* **Record set**
* * * * *

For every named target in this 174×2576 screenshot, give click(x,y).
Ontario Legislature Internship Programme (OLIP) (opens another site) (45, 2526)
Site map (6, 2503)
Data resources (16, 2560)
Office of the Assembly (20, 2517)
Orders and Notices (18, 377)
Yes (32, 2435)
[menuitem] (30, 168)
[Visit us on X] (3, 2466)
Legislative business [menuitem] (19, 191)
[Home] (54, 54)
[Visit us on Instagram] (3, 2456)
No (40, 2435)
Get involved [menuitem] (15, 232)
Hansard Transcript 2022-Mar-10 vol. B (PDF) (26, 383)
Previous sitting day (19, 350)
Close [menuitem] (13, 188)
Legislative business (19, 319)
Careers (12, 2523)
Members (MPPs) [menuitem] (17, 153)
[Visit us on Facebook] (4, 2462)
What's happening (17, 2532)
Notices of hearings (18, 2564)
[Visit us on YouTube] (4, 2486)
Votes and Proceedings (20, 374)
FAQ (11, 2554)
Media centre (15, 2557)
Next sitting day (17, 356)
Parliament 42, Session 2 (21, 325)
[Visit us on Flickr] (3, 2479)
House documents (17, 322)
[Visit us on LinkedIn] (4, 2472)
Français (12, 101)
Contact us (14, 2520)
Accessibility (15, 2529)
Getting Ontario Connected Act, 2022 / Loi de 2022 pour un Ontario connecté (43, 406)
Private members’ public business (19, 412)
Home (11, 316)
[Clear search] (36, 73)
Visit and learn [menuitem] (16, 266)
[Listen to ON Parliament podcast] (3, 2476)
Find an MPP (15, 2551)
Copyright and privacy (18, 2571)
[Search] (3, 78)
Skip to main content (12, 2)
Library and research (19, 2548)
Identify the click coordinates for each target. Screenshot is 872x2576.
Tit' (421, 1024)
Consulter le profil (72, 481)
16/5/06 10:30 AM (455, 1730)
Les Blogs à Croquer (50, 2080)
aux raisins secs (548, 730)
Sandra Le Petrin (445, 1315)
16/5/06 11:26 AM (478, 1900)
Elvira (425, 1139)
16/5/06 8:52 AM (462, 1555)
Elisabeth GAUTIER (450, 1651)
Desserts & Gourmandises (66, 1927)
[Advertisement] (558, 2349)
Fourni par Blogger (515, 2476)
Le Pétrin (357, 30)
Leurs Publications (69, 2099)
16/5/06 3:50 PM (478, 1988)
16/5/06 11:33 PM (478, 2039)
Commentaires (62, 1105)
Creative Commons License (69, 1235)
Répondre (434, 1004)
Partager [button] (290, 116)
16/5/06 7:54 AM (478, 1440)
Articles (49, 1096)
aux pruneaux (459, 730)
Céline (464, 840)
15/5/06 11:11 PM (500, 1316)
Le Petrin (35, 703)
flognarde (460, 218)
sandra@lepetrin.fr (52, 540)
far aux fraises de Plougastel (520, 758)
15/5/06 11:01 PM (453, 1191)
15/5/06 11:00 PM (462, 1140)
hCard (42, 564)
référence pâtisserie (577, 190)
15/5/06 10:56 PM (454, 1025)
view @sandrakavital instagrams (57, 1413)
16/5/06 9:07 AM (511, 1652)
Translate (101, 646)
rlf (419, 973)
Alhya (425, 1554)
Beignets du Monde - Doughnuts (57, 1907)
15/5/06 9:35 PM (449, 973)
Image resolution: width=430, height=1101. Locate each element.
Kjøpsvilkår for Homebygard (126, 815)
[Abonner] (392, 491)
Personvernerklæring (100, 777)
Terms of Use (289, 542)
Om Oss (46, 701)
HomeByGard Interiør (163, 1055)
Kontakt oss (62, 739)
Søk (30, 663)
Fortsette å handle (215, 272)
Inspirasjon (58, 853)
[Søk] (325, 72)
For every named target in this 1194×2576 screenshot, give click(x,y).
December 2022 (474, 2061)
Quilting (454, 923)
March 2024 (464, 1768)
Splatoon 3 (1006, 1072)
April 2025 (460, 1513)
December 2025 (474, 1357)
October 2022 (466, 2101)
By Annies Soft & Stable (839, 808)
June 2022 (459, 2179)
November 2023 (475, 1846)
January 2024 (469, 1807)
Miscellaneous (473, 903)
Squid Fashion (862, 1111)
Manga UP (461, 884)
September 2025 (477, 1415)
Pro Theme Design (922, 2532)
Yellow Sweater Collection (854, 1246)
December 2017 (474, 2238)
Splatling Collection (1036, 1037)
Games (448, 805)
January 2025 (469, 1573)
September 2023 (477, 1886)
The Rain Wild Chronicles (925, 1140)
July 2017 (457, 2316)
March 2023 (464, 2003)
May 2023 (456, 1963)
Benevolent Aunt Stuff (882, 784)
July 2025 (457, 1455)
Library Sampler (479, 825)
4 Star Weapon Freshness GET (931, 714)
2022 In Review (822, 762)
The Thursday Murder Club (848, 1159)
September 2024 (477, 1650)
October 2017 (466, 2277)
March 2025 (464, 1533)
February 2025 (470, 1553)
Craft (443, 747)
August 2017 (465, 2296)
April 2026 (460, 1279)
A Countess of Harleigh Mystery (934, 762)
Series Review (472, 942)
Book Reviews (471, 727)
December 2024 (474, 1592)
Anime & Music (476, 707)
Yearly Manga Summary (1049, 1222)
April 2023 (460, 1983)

* * * * *

* **The problem**
Take each line above that contains "every" and copy it out.

* **Result for this exercise**
For every named target in this 174×2576 screenshot, give click(x,y).
For every named target in this 1194×2576 screenshot, give click(x,y).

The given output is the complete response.